# New tires for a CAT 420E backhoe



## NFDDJS (Sep 22, 2009)

I am looking for new front tires on a CAT 420E. We deal with snow, ice, mud and drive on the roads. So I am looking for a good tire that will not wear out on the roads but still have what we need for the snow and mud. Right now we are looking at buy the Firestone Radial Duraforce AT-R for $330.00 each... Have any of you had these tires and what would you put on this backhoe?


----------



## Jsch2000 (Feb 28, 2004)

Had the same set installed on the front of my JD410 this summer. Have been happy with them so far. Traction was considerable better during our last snow storm. Have used radials in the past. You should get 2-3 times the wear to a bias ply tire. Definitely worth the money.


----------



## DGODGR (Nov 30, 2008)

I have always had the OEM tires on my 416C (the same tires came on my 416B too). I'm not sure if the E models come with the same tires or not. I have not been paying much attention to backhoes latley as I'm not in the market to buy. The tires I have are Goodyear and they have a traditional chevron pattern. They are not the best on ice but I find that they work just as well in off road conditions as any tire I have ever been exposed to. I have had really good luck with them holding up to the daily riggors of the construction industry. I am also getting excellent tread life from each set I have owned (the third set is currently in use). The first (2) years I used the hoe were on pavement. I am getting about 5,000 hours of use out of the first two sets, and I now have about 1500 hours on the third set. Yes, that's right +/- 5,000 hours. The machine has a little over 12,000 hours on it.
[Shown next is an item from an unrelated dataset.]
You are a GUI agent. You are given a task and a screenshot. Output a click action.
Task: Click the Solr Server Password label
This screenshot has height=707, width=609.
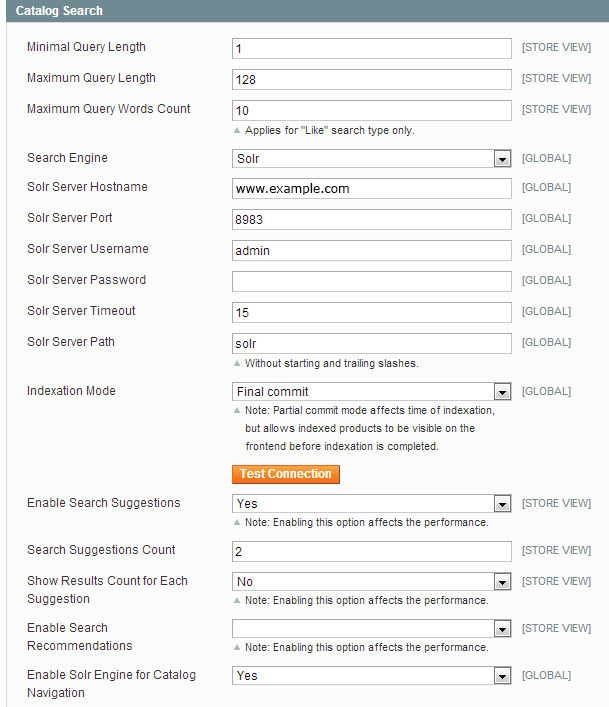coord(86,280)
I am on the third set of tires now. I know you are asking about the Firestones, or some other tire geared towards snow removal. I have never used a snow tire on my backhoe (or any other of my tractorsfor that matter) so I can't comment on them. I do, however, think that the exceptional life I am getting from these tires makes them worth consideration. If you are trying to get away with not using chains than you might want to look elsewhere. I don't think that these tires work any better in the snow than any other tire.


----------